For many this has become, for the first time in their lives, a difficult team to cheer for, and that has nothing to do with a name change. This hasn’t been the team of Hugh Campbell for a number of years, but the change in direction has never been starker. The heart and soul piece of the EE way has been unceremoniously shown the door along with local legends like Dwayne Mandrusiak and their treatment has soured a fan base. As the events of the past week have made clear, this is a community-owned team where the community no longer likes the management and the team on the field is no longer good enough to overlook those problems.
“This season has not gone the way that we expected or wanted, any of us, but all I would say is please continue to support us even through the difficult times,” Elizondo urged the fan-base. “We’re building something on the inside that will be lasting, but right now I understand their frustration.
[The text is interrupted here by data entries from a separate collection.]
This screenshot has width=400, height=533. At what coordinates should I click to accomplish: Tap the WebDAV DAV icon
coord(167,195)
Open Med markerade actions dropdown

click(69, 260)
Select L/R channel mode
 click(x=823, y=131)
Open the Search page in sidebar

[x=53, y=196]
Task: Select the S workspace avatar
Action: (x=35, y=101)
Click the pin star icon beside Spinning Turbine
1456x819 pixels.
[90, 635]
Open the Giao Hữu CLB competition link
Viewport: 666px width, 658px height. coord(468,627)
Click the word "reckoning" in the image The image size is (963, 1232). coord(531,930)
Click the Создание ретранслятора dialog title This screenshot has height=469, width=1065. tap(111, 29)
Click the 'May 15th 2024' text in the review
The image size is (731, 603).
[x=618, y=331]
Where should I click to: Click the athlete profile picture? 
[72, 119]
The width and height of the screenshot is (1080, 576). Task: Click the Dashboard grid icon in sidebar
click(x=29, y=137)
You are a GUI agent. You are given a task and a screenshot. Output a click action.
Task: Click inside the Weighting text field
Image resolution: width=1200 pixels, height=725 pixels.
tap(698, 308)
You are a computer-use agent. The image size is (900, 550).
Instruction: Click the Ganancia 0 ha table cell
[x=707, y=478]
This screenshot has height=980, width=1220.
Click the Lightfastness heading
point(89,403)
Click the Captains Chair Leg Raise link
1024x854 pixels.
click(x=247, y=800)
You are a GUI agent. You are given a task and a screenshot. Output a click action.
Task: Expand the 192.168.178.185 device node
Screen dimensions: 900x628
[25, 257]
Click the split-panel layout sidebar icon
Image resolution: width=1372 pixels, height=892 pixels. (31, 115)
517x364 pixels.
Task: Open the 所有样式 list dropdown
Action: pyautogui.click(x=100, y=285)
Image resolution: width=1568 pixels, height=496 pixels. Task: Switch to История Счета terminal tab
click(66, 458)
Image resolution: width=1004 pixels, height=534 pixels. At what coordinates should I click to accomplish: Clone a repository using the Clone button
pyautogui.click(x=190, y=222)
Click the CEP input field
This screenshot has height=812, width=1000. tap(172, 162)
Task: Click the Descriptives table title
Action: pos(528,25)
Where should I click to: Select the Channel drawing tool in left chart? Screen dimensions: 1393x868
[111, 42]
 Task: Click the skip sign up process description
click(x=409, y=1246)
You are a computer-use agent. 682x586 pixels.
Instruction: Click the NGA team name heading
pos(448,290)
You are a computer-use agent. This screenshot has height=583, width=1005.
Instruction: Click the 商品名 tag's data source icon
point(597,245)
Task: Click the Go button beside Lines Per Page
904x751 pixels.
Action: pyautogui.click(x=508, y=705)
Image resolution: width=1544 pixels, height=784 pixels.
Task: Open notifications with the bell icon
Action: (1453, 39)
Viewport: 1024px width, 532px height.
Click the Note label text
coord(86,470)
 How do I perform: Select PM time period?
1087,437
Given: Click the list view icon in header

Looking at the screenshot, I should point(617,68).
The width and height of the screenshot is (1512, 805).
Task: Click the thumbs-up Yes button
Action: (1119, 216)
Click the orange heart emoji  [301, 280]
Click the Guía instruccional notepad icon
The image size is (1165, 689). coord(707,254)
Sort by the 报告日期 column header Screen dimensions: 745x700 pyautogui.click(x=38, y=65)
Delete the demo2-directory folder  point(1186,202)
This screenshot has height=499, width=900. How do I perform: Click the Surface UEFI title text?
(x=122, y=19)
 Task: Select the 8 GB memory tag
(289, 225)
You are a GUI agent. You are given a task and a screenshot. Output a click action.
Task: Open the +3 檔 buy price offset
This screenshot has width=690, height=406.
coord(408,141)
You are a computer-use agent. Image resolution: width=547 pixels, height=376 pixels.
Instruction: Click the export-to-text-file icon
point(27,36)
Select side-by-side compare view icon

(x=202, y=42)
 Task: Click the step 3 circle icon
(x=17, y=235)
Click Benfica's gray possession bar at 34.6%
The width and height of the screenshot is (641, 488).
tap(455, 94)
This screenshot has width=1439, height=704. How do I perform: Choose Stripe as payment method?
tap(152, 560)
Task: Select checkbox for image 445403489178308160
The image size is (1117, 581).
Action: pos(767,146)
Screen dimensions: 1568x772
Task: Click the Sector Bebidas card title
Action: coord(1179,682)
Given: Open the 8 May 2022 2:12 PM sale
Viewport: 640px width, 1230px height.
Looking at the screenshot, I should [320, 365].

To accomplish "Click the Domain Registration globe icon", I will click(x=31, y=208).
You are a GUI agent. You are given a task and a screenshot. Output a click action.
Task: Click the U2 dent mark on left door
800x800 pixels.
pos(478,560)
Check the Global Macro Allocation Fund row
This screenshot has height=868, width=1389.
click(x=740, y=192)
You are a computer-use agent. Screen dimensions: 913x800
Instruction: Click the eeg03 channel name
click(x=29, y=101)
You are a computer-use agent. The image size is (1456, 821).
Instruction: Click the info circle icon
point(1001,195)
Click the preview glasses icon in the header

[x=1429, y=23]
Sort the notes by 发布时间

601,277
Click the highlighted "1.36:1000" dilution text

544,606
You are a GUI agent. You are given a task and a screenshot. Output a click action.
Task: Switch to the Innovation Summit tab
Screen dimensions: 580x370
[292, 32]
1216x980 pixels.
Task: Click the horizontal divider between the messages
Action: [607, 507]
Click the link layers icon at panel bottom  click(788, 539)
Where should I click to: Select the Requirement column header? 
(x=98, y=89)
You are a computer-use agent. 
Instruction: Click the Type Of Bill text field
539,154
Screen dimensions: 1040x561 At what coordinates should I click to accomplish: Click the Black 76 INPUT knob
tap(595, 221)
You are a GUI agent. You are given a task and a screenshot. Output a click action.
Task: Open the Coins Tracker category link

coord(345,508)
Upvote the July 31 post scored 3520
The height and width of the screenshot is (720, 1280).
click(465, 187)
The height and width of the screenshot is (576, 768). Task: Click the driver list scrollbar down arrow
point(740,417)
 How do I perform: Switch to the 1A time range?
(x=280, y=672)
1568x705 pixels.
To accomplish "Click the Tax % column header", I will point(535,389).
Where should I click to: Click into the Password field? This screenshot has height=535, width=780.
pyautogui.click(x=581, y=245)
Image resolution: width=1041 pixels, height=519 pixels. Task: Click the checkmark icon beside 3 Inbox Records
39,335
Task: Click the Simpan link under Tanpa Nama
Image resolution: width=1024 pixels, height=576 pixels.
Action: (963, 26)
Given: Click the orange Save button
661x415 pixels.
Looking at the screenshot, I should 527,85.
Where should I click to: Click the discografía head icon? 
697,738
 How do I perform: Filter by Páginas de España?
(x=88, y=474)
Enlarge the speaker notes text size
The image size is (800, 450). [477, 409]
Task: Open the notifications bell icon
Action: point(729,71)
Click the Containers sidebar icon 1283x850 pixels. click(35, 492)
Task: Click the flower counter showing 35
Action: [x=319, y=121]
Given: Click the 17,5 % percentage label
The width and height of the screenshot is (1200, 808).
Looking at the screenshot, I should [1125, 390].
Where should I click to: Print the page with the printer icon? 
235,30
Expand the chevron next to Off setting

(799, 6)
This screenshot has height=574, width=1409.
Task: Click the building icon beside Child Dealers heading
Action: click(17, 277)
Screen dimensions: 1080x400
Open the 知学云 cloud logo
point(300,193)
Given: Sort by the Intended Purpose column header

I’m frustrated too.”
“Anybody rooting for the Elks or anybody within our organization, there’s no one more embarrassed than our offence is and we’ve got to make sure that we’re better,” Harris added. “We’ve got to bring it and in every facet we’ve got to be better. There’s no excuse, nothing. It’s as simple as that.”
The problem is that the apathy is already beginning to set in for the fandom of a team that was once pre-season favourites, but is now basement dwellers. Why cheer for an organization divided by internal strife, one where top voices seem content to allow COVID outbreaks and feel beloved legends are locker room distractions?
One of the few bright spots Saturday, safety Jordan Hoover, offered one of the few compelling arguments in favour.
“I can’t really speak to the collective losses that are compounding here, but at least I could promise you that this week and going into the next game, we’re going to give it everything we got, man,” he said. “We’ve got absolutely nothing left to lose. I mean, nothing. So let’s leave it out there.”
Whether Elks fans buy that argument is another matter entirely. While this feels like rock bottom, many have grown used to losing a little more every day and it will take the whole franchise responding to the shock of this week in a meaningful way to change that.